All in all, if you have scans in left and hybrid in right door... You will not even look at hybrid speaker that's the bottom line. But due to size alot of us go with the smaller size so they could fit them without much of trouble or fabrication work. 

The massive cone area and scan speaker truly brings the output and dynamics of music... 

I could tell you this much... If you ever consider going with these scans, you will not look back at other brands... You be like Hybrid what?? That's just my opinion.

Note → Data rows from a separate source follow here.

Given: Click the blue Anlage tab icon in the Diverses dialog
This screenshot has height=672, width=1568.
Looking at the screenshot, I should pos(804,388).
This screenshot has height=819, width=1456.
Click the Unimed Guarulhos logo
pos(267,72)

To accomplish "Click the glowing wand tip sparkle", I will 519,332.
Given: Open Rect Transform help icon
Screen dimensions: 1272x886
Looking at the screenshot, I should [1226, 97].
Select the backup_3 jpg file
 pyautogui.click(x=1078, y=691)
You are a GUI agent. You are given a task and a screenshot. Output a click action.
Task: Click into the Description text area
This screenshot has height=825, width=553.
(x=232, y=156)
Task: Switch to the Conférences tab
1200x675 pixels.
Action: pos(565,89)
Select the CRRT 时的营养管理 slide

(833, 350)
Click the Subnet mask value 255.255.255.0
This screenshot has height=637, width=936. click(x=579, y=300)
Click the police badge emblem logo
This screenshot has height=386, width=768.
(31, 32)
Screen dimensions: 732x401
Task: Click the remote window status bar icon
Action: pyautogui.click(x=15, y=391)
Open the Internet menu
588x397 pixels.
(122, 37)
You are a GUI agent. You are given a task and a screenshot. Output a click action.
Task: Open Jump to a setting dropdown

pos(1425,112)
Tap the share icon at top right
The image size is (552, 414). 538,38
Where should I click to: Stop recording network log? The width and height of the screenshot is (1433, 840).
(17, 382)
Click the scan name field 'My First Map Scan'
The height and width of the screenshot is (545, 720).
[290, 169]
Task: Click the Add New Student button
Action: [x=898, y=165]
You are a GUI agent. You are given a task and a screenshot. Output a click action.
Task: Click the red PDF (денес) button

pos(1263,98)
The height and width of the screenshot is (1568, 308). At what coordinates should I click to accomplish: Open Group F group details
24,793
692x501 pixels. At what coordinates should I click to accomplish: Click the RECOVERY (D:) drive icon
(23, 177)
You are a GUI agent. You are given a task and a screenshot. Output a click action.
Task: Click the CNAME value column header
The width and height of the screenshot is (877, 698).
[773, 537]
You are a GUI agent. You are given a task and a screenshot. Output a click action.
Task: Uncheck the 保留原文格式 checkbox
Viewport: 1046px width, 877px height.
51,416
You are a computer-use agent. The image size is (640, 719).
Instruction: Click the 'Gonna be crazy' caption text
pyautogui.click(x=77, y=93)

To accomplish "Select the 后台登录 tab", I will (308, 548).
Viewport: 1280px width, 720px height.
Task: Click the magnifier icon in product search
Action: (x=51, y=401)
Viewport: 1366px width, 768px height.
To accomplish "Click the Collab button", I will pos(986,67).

If you want, you could always pm me or call me and I could share it over the phone.

Mario

Sent from my ONEPLUS A3000 using Tapatalk


----------



## quickaudi07 (May 19, 2010)

dougc said:


> So, how do you like the Scans?  ok, now I'm kicking myself after reading your glowing review for not buying some. Not exactly the same, but I was so close to ordering the d3004 Berylliums and the Discovery mid and ended up going with the Hybrid Pro 3-ways since there were so many used pieces for sale over the last few months that ended up actually being a little less than the Scan 2-way new. Did you try out any of the other Scan mids before the Illuminator? I'm already thinking of swapping the L6 for the Scan and don't even have the dsp in yet. Could you elaborate a little more on the Hybrid mids you had?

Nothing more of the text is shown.